As described above, it can be seen that the flux according to the present example has a small variation in the transfer rate even under the condition that the aspect ratio of the opening of the metal mask is high, and can exhibit high printing accuracy. In particular, Examples 1, 2, 4, and 5, and particularly, Examples 1 and 4 show very good results.
Further, the flux according to the present embodiment can maintain high reliability because it can suppress occurrence of component separation of the flux residue while exhibiting high printing accuracy.

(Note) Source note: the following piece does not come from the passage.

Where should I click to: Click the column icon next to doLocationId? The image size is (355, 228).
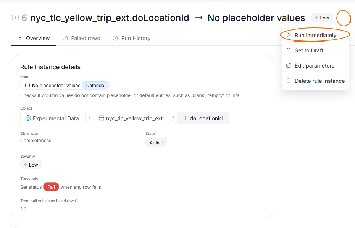pyautogui.click(x=185, y=118)
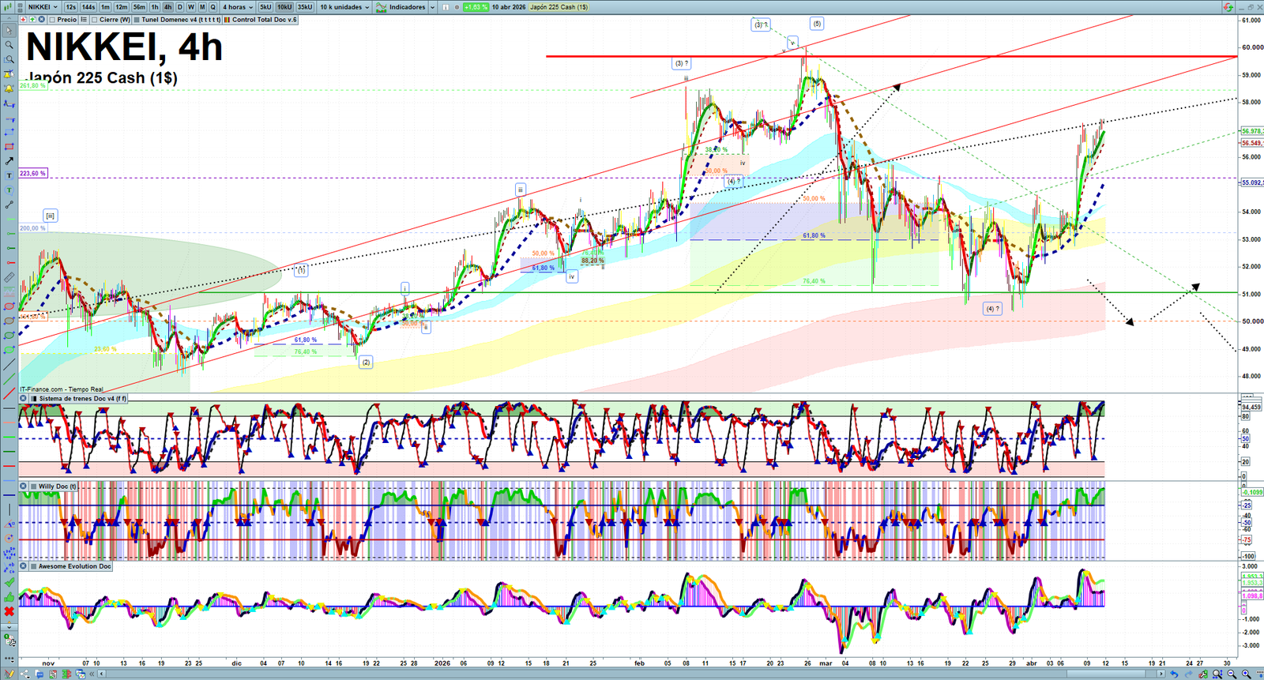Open the NIKKEI instrument dropdown
The width and height of the screenshot is (1264, 680).
point(43,7)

In the printability test, for Comparative Example 2, the flux according to Comparative Example 2 contained 12% by mass of the ethylene- (meth) acrylic acid copolymer resin, so that the solder paste was printed on the metal mask during printing. Since it was not properly rolled and hardly transferred onto the printed wiring board, the transfer rate was x.

Claims (6)

A flux containing a base resin (A), a solvent (B), an activator (C), and a thixotropic agent (D),
The base resin (A) includes an alkylene- (meth) acrylic acid copolymer resin (A-1) obtained by copolymerizing monomers including alkylene and (meth) acrylic acid,
A flux, wherein the blending amount of the alkylene- (meth) acrylic acid copolymer resin (A-1) is 10% by mass or less based on the total amount of the flux. The flux according to claim 1, wherein the alkylene- (meth) acrylic acid copolymer resin (A-1) has a structure represented by the following general formula (1).

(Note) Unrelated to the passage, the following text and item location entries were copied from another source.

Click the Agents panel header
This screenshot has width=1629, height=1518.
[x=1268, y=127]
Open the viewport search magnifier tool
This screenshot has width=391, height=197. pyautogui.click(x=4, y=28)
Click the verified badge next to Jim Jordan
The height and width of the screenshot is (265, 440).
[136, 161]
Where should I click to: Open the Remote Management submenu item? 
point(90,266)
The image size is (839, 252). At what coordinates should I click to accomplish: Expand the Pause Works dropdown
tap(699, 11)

(In the formula, R1 represents either a hydrogen group or a methyl group, R2 represents either a hydrogen group or a methyl group, x and y each represent an integer of 1 or more. Also, the ratio of the values of x and y Is from 50: 1 to 10: 1.)   The alkylene- (meth) acrylic acid copolymer resin (A-1) is an ethylene- (meth) acrylic acid copolymer resin (A-1) obtained by copolymerizing ethylene and monomers containing (meth) acrylic acid. 3. The flux according to claim 1, wherein   The content of the (meth) acrylic acid unit contained in the alkylene- (meth) acrylic acid copolymer resin (A-1) is based on the entire alkylene- (meth) acrylic acid copolymer resin (A-1). The flux according to any one of claims 1 to 3, wherein the flux is 5% by mass or more and 15% by mass or less.   The compounding amount of the alkylene- (meth) acrylic acid copolymer resin (A-1) is 3% by mass or more and 7% by mass or less based on the total amount of the flux. Or the flux according to item 1.   A solder paste comprising the flux according to claim 1 and a solder alloy powder.